Я оборачивалась, посылала Иву воздушный поцелуй и бежала дальше.
Но вдруг птичья песня оборвалась на высокой ноте, я споткнулась словно о невидимый барьер, а позади раздался треск и глухой стон.
В напряженной, тревожной тишине я бросилась назад. И чуть не свалилась в глубокую яму, на дне которой корчился Ив.
— Держись! Я помогу!
Яма слишком глубока, края отвесные и ровные, без единого выступа — даже уцепиться не за что. Без веревки не обойтись.
— Я сбегаю в деревню!
Разворачиваюсь и бегу. Но каждый шаг дается все тяжелее. К ногам будто привесили пудовые гири. Спину словно нагрузили мешком песка. Сгорбившись, замедляю шаг и еле-еле ковыляю по дорожке. Куда делись розовые очки и солнечный зайчик, греющий сердце? На душе — тоска и безысходность, в глаза словно насыпали песка, из-за пленки слез все видится мутным и бесформенным. Не заметив, натыкаюсь на деревья, спотыкаюсь о коряги.
— Бабушка, тебе помочь?
— Бабушка? — возмущаюсь я, но изо рта вырывается хриплое воронье карканье.

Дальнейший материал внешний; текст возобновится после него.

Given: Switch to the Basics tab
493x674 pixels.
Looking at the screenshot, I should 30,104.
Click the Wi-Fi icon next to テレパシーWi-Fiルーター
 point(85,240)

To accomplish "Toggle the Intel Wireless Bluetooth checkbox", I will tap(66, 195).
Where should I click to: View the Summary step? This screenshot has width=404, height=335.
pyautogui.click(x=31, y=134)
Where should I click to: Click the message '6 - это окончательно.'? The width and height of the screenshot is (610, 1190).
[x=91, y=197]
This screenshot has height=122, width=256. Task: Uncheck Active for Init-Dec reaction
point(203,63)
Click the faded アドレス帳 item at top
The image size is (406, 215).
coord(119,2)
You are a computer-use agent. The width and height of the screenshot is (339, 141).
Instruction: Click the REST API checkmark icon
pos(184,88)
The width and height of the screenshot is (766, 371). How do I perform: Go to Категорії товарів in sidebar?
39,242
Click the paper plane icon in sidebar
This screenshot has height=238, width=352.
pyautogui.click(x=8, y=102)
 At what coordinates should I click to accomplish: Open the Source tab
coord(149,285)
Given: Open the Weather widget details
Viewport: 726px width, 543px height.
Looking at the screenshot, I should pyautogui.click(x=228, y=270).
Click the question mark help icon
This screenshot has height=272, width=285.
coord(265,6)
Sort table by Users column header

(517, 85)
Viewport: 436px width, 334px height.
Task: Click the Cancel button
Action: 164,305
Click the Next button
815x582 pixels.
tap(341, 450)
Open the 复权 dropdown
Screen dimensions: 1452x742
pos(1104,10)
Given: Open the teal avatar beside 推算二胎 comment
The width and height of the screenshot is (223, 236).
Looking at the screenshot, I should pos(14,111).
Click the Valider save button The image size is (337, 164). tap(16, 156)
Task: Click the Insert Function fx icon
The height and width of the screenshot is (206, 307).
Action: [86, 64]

Поворачиваюсь на голос, щурюсь и не без труда узнаю Кузьму с ворохом хвороста в руках.
— Кузя!
— Ты меня знаешь? — удивляется он. — Что-то я тебя не припомню.
— Ты что, шутишь? — Каждое слово царапает горло, как еж, и получается хриплым, трескучим. — Это же я, Яна!
— Яна? — Мальчишеский хохот громом прокатывается по верхушкам тревожно притихших деревьев. — Вот насмешила-то. Яна — девчонка молодая, а ты — старуха древняя.
Деревья за его спиной расступаются, и я вижу гладь речного озера. Бросаюсь вперед, с трудом передвигая ногами. Отталкиваю в сторону смеющегося Кузьму. Останавливаюсь на берегу, наклоняюсь над водой. Из воды на меня смотрит сгорбленная сморщенная старуха с перекошенным лицом, похожим на печеное яблоко, с косматыми седыми волосами. А в ее глазах та же смертельная тоска и безысходность, что в глазах Фросиной бабушки… Вдруг озерная гладь начинает бурлить, и старуха выскакивает из воды, вцепляется мне в шею не по-старушечьи сильными цепкими пальцами и тащит за собой в омут.